→ Prompt:
Line by line, reproduce the material below exactly.

→ Records:
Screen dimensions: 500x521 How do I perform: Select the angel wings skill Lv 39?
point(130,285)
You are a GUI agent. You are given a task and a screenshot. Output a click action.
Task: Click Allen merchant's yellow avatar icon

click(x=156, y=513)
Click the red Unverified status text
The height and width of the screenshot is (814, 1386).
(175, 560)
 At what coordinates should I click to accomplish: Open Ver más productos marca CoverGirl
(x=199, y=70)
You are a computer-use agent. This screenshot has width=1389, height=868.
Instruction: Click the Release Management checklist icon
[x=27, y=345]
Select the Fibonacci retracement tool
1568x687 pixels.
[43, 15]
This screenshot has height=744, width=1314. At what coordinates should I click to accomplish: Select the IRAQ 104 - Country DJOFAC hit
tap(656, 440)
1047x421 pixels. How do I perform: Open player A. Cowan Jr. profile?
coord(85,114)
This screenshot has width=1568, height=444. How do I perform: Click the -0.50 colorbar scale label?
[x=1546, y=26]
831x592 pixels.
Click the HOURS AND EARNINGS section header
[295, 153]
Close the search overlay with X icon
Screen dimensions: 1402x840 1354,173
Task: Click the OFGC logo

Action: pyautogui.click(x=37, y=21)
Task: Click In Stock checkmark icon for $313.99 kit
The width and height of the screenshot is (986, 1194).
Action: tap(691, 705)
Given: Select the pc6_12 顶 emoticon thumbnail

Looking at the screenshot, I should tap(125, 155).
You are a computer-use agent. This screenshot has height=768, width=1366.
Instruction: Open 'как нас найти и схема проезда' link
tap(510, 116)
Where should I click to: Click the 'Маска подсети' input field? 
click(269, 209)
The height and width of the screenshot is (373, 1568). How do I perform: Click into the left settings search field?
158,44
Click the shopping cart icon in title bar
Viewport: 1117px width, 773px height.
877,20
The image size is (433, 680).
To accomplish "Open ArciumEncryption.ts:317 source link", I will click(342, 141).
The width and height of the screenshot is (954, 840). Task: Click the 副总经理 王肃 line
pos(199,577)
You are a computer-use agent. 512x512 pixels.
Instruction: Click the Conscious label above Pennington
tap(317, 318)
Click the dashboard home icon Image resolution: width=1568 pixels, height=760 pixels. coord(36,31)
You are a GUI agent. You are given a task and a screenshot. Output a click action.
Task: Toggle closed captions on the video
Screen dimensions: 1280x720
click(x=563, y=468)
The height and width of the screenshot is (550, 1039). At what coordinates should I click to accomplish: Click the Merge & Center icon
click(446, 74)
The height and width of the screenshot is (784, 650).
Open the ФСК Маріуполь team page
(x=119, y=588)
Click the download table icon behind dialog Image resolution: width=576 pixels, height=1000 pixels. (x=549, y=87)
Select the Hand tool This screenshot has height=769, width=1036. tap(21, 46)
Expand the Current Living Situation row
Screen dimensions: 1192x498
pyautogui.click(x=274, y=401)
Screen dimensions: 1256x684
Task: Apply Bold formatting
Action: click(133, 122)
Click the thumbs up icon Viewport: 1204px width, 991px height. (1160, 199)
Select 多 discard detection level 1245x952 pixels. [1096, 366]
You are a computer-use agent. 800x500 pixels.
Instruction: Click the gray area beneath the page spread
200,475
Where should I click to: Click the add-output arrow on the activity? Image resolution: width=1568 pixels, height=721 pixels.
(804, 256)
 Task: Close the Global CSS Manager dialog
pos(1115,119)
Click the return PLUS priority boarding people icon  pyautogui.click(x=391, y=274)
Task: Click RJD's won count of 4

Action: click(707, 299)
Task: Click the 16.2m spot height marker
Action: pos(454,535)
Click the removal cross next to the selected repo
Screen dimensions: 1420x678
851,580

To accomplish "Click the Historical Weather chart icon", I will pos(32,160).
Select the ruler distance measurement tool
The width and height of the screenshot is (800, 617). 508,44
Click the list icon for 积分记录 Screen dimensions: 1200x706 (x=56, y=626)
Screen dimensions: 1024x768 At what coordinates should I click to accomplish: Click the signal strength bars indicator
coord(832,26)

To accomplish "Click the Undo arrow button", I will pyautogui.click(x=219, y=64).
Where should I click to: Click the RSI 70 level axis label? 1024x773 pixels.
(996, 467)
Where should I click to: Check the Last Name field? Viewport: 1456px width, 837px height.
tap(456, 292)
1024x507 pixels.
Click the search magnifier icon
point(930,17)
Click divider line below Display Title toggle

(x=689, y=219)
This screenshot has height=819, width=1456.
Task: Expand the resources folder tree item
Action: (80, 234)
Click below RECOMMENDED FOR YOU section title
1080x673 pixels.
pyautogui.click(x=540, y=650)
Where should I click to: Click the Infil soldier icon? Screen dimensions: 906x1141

→ Task solution:
Screen dimensions: 500x521 How do I perform: Select the angel wings skill Lv 39?
point(130,285)
You are a GUI agent. You are given a task and a screenshot. Output a click action.
Task: Click Allen merchant's yellow avatar icon

click(x=156, y=513)
Click the red Unverified status text
The height and width of the screenshot is (814, 1386).
(175, 560)
 At what coordinates should I click to accomplish: Open Ver más productos marca CoverGirl
(x=199, y=70)
You are a computer-use agent. This screenshot has width=1389, height=868.
Instruction: Click the Release Management checklist icon
[x=27, y=345]
Select the Fibonacci retracement tool
1568x687 pixels.
[43, 15]
This screenshot has height=744, width=1314. At what coordinates should I click to accomplish: Select the IRAQ 104 - Country DJOFAC hit
tap(656, 440)
1047x421 pixels. How do I perform: Open player A. Cowan Jr. profile?
coord(85,114)
This screenshot has width=1568, height=444. How do I perform: Click the -0.50 colorbar scale label?
[x=1546, y=26]
831x592 pixels.
Click the HOURS AND EARNINGS section header
[295, 153]
Close the search overlay with X icon
Screen dimensions: 1402x840 1354,173
Task: Click the OFGC logo

Action: pyautogui.click(x=37, y=21)
Task: Click In Stock checkmark icon for $313.99 kit
The width and height of the screenshot is (986, 1194).
Action: tap(691, 705)
Given: Select the pc6_12 顶 emoticon thumbnail

Looking at the screenshot, I should tap(125, 155).
You are a computer-use agent. This screenshot has height=768, width=1366.
Instruction: Open 'как нас найти и схема проезда' link
tap(510, 116)
Where should I click to: Click the 'Маска подсети' input field? 
click(269, 209)
The height and width of the screenshot is (373, 1568). How do I perform: Click into the left settings search field?
158,44
Click the shopping cart icon in title bar
Viewport: 1117px width, 773px height.
877,20
The image size is (433, 680).
To accomplish "Open ArciumEncryption.ts:317 source link", I will click(342, 141).
The width and height of the screenshot is (954, 840). Task: Click the 副总经理 王肃 line
pos(199,577)
You are a computer-use agent. 512x512 pixels.
Instruction: Click the Conscious label above Pennington
tap(317, 318)
Click the dashboard home icon Image resolution: width=1568 pixels, height=760 pixels. coord(36,31)
You are a GUI agent. You are given a task and a screenshot. Output a click action.
Task: Toggle closed captions on the video
Screen dimensions: 1280x720
click(x=563, y=468)
The height and width of the screenshot is (550, 1039). At what coordinates should I click to accomplish: Click the Merge & Center icon
click(446, 74)
The height and width of the screenshot is (784, 650).
Open the ФСК Маріуполь team page
(x=119, y=588)
Click the download table icon behind dialog Image resolution: width=576 pixels, height=1000 pixels. (x=549, y=87)
Select the Hand tool This screenshot has height=769, width=1036. tap(21, 46)
Expand the Current Living Situation row
Screen dimensions: 1192x498
pyautogui.click(x=274, y=401)
Screen dimensions: 1256x684
Task: Apply Bold formatting
Action: click(133, 122)
Click the thumbs up icon Viewport: 1204px width, 991px height. (1160, 199)
Select 多 discard detection level 1245x952 pixels. [1096, 366]
You are a computer-use agent. 800x500 pixels.
Instruction: Click the gray area beneath the page spread
200,475
Where should I click to: Click the add-output arrow on the activity? Image resolution: width=1568 pixels, height=721 pixels.
(804, 256)
 Task: Close the Global CSS Manager dialog
pos(1115,119)
Click the return PLUS priority boarding people icon  pyautogui.click(x=391, y=274)
Task: Click RJD's won count of 4

Action: click(707, 299)
Task: Click the 16.2m spot height marker
Action: pos(454,535)
Click the removal cross next to the selected repo
Screen dimensions: 1420x678
851,580

To accomplish "Click the Historical Weather chart icon", I will pos(32,160).
Select the ruler distance measurement tool
The width and height of the screenshot is (800, 617). 508,44
Click the list icon for 积分记录 Screen dimensions: 1200x706 (x=56, y=626)
Screen dimensions: 1024x768 At what coordinates should I click to accomplish: Click the signal strength bars indicator
coord(832,26)

To accomplish "Click the Undo arrow button", I will pyautogui.click(x=219, y=64).
Where should I click to: Click the RSI 70 level axis label? 1024x773 pixels.
(996, 467)
Where should I click to: Check the Last Name field? Viewport: 1456px width, 837px height.
tap(456, 292)
1024x507 pixels.
Click the search magnifier icon
point(930,17)
Click divider line below Display Title toggle

(x=689, y=219)
This screenshot has height=819, width=1456.
Task: Expand the resources folder tree item
Action: (80, 234)
Click below RECOMMENDED FOR YOU section title
1080x673 pixels.
pyautogui.click(x=540, y=650)
Where should I click to: Click the Infil soldier icon? Screen dimensions: 906x1141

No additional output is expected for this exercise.